Chop up banana peels and place them in a plastic container with a lid. Large yogurt tubs, margarine tubs, and the like are good candidates for this task.
Cover the banana peel with apple cider vinegar and place the lid on the tub. Punch holes in the lid large enough for flies to get in (you may want to do this before placing the lid on the tub!)
Flies and other garden undesirables will be attracted to the scent of banana peel and vinegar. They will enter through the holes and drown in the liquid. While this contraption will certainly not trap every fly in your garden, it will help you do away with quite a few.
9. Ferment Your Banana Peels
A fermented banana peel slurry makes an excellent side dressing and nutrient boost for blooming plants. This concoction helps encourage bigger and better blooms.
Place a few banana peels into a mason jar and add water to create a fermented banana peel slurry. Put a weight on top of the skins so that they stay submerged. Cover the jar with a cloth and use a rubber band to keep it in place.
Leave the jar sitting at a comfortable room temperature in dim light for about a week. This will allow beneficial bacteria to release the nutrients contained in the banana peel. Drain the peels at the end of the week, saving the water to use as a liquid fertilizer.
Put the peels into your blender and purée them. Use the resulting slurry as a side dressing for blossoming plants. Note that if your concoction smells very bad or shows evidence of black mold, you should not use it.

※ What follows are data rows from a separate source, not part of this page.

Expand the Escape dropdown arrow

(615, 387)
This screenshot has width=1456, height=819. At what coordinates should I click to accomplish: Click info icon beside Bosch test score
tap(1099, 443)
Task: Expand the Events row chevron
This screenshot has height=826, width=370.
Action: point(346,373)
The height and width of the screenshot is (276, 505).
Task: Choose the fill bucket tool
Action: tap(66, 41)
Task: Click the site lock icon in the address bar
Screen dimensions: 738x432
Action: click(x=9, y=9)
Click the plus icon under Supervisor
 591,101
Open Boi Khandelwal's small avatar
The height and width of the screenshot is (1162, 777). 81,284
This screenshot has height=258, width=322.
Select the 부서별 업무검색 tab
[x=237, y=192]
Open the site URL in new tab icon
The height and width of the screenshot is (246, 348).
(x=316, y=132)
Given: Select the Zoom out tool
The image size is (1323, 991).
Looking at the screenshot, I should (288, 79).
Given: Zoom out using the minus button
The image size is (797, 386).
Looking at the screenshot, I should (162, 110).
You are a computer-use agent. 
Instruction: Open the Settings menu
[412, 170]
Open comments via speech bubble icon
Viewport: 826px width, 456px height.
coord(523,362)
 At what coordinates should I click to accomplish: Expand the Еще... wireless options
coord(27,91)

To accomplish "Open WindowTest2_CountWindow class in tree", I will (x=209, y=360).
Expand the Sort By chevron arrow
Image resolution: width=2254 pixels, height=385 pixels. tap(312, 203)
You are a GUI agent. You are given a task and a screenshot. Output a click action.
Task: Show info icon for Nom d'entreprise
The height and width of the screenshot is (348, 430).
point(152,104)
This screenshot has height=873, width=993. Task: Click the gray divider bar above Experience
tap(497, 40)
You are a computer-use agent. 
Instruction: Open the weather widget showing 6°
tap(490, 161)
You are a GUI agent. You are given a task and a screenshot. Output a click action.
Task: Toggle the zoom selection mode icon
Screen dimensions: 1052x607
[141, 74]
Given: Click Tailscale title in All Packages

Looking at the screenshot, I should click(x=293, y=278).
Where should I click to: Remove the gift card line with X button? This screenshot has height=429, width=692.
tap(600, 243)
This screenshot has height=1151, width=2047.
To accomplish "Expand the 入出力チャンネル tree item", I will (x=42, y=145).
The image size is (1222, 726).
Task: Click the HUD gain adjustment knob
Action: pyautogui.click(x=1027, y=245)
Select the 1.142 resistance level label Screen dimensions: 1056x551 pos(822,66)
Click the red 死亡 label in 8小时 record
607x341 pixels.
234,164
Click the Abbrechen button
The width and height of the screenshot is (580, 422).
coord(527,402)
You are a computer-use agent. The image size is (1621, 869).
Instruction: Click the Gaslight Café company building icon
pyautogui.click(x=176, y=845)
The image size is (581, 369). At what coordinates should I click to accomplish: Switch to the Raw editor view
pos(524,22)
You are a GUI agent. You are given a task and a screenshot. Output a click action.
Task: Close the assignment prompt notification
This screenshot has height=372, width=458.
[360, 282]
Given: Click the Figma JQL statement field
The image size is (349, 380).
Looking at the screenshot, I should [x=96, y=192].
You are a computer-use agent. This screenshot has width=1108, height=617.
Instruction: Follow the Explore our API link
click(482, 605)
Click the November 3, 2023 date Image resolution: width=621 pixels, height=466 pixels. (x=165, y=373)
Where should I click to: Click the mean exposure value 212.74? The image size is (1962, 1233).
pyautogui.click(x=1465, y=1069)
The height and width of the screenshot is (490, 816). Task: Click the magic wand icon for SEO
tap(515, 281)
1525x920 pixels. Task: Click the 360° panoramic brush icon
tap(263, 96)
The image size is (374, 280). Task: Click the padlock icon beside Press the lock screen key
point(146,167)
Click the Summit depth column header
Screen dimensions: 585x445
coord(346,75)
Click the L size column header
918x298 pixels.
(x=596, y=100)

10. Feed Your Blueberries Banana Vinegar!
Blueberries and other acid-loving plants will enjoy a treat of banana vinegar. To make this nourishing amendment, begin by fermenting banana peels as described above.
At the end of the week, leave it in the jar instead of using the water as liquid fertilizer. Put a lid on the jar and wait 4 to 6 weeks for the banana water to ferment and become vinegar.
11. Using Banana Peels To Feed Your “Air Plants” Like Staghorns
Epiphytic perennials like Elk Horn and Staghorn ferns do not grow in soil. They derive all of their nourishment from the air around them. Spraying them with your foliar fertilizer is a great way to provide them with a boost of nutrients for stellar growth.
12. Set Your Air Plant On A Banana Peel
When establishing an air plant on its backboard or trunk, use banana peels as its base. Cover it with moss and set the plant over it. As the banana peel decays, its nutrients will be released for the benefit of your fern.
Steps To Take To Dry Banana Peels
If you have a food dehydrator, simply follow the recipe instructions to make dried banana peels. Otherwise, you can dry them in the oven at a very low temperature (140°).
Cut them up into small pieces or leave them whole, as you wish.
You should leave the door of the oven open just a bit to allow good air circulation. Don’t wander off! Stay around and keep an eye on your peels so you can remove them when thoroughly dry.
Save Your Bananas & Their Peels!
If you would like to save up your banana peels and process them all at once, you can keep them in a plastic bag in the freezer until you are ready to soak them, chop them and/or dry them.
In fact, you can keep whole bananas in the freezer for use in smoothies and cooking. Doing this enables you to take advantage of ripe bananas on sale – a practice that is sure to add to the nutritional value of your diet and that of your plants!
However, remember that banana peels are rotting organic matter and can attract pests such as fungus gnats, fruit flies, and even cockroaches. You can prevent this by applying food-grade Diatomaceous Earth to the soil.